Aloha Salads Nutrition Facts
Aloha Salads specializes in customizable Hawaiian-style salads and protein bowls using local ingredients like fresh ahi tuna, island fruits, and grilled meats at its Kailua location.[Official Site](https://www.alohasalads.com/)][Tripadvisor](https://www.tripadvisor.com/Restaurant_Review-g60652-d19500750-Reviews-Aloha_Salads-Kailua_Oahu_Hawaii.html) The single best macro-friendly order is the Aloha Mediterranean Salad with grilled chicken breast: grape tomatoes, cucumbers, bell peppers, kalamata olives, garbanzo beans, feta, and romaine keep carbs moderate while chicken adds lean protein (~30g estimated from standard portions). The highest-protein item is a steak or surf-and-turf salad (~40g+ from 6oz proteins), leveraging options like grilled steak, chicken breast, or fresh ahi. Watch out for creamy dressings like Caesar or ranch in Cobb or Caesar salads, which can add 200+ calories.

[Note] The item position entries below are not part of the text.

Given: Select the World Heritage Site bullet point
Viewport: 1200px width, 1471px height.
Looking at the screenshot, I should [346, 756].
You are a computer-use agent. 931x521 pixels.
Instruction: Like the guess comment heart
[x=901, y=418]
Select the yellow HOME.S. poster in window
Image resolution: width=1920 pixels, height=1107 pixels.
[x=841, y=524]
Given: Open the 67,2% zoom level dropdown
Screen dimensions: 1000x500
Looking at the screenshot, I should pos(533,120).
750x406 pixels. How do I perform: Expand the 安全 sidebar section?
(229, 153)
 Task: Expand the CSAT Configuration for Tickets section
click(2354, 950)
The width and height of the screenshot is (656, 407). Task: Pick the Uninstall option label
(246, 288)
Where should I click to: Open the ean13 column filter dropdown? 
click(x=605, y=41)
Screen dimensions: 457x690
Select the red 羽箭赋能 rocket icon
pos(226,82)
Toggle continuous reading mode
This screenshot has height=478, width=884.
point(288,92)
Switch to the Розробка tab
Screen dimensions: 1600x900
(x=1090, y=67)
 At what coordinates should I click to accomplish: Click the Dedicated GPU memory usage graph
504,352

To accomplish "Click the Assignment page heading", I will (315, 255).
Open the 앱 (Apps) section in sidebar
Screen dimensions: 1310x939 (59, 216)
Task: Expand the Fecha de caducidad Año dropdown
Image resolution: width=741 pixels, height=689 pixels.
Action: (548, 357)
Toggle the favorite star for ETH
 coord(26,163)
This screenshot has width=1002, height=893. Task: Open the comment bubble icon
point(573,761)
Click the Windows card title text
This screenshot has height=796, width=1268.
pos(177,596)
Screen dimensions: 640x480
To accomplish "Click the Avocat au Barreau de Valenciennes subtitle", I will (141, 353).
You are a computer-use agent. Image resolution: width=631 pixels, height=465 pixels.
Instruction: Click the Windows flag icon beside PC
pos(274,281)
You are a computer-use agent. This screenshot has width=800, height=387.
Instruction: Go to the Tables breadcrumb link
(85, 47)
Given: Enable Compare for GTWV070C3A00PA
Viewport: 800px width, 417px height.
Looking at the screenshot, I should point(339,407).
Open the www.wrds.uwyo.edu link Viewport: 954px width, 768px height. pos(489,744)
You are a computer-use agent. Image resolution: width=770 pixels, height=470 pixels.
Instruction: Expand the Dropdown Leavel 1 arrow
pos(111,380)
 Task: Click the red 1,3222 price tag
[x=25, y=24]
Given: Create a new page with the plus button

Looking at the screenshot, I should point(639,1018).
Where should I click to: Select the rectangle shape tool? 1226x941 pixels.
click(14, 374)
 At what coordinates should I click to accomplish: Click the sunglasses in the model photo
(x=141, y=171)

Build orders with romaine base, double grilled chicken or steak, veggies like cucumbers and onions, and light vinaigrettes to optimize macros; skip cheese, nuts, and wraps like the Steak Wrap which add carbs from tortilla.[Postmates Menu](https://postmates.com/store/aloha-salads-kahala/aL3soXA0RJCciC2Rh2jOpA)[Yelp Kailua](https://www.yelp.com/biz/aloha-salads-kailua)
Best Macro Pick
Aloha Mediterranean Salad with grilled chicken breast, ~30g protein, under 500 calories when dressing on side.
Watch Out For
Steak Wrap with provolone and goddess dressing, high-cal from tortilla and cheese.